** Opening Input block **

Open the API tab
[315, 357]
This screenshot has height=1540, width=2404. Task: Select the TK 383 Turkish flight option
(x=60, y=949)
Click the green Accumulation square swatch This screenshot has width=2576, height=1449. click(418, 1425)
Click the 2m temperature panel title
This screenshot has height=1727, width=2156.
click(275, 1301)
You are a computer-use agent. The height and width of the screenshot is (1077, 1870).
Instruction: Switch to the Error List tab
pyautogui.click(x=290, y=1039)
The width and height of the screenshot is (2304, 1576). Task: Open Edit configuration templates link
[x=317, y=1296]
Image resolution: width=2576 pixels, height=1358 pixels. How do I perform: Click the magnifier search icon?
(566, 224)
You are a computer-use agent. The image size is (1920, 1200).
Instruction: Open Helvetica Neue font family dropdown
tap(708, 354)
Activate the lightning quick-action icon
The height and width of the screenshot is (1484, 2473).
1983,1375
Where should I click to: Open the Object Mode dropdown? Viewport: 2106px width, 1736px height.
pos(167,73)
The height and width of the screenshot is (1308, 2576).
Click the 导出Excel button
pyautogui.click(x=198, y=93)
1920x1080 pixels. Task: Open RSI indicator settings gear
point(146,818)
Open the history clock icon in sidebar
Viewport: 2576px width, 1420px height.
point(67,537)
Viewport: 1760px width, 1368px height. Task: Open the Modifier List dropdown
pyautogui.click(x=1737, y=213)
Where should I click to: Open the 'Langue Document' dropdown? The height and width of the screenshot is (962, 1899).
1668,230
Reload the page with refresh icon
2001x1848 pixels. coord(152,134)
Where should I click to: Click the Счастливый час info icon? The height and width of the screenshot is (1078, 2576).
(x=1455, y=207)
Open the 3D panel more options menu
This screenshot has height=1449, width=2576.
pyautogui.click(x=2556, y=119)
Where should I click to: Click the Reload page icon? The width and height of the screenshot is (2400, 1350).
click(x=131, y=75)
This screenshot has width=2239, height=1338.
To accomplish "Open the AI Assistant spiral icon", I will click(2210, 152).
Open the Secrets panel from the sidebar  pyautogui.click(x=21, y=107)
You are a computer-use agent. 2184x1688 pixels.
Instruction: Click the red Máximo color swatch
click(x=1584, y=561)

** Closing Input block **

[What you have to do]
Copy every entry exactly.

[Expected output]
Open the API tab
[315, 357]
This screenshot has height=1540, width=2404. Task: Select the TK 383 Turkish flight option
(x=60, y=949)
Click the green Accumulation square swatch This screenshot has width=2576, height=1449. click(418, 1425)
Click the 2m temperature panel title
This screenshot has height=1727, width=2156.
click(275, 1301)
You are a computer-use agent. The height and width of the screenshot is (1077, 1870).
Instruction: Switch to the Error List tab
pyautogui.click(x=290, y=1039)
The width and height of the screenshot is (2304, 1576). Task: Open Edit configuration templates link
[x=317, y=1296]
Image resolution: width=2576 pixels, height=1358 pixels. How do I perform: Click the magnifier search icon?
(566, 224)
You are a computer-use agent. The image size is (1920, 1200).
Instruction: Open Helvetica Neue font family dropdown
tap(708, 354)
Activate the lightning quick-action icon
The height and width of the screenshot is (1484, 2473).
1983,1375
Where should I click to: Open the Object Mode dropdown? Viewport: 2106px width, 1736px height.
pos(167,73)
The height and width of the screenshot is (1308, 2576).
Click the 导出Excel button
pyautogui.click(x=198, y=93)
1920x1080 pixels. Task: Open RSI indicator settings gear
point(146,818)
Open the history clock icon in sidebar
Viewport: 2576px width, 1420px height.
point(67,537)
Viewport: 1760px width, 1368px height. Task: Open the Modifier List dropdown
pyautogui.click(x=1737, y=213)
Where should I click to: Open the 'Langue Document' dropdown? The height and width of the screenshot is (962, 1899).
1668,230
Reload the page with refresh icon
2001x1848 pixels. coord(152,134)
Where should I click to: Click the Счастливый час info icon? The height and width of the screenshot is (1078, 2576).
(x=1455, y=207)
Open the 3D panel more options menu
This screenshot has height=1449, width=2576.
pyautogui.click(x=2556, y=119)
Where should I click to: Click the Reload page icon? The width and height of the screenshot is (2400, 1350).
click(x=131, y=75)
This screenshot has width=2239, height=1338.
To accomplish "Open the AI Assistant spiral icon", I will click(2210, 152).
Open the Secrets panel from the sidebar  pyautogui.click(x=21, y=107)
You are a computer-use agent. 2184x1688 pixels.
Instruction: Click the red Máximo color swatch
click(x=1584, y=561)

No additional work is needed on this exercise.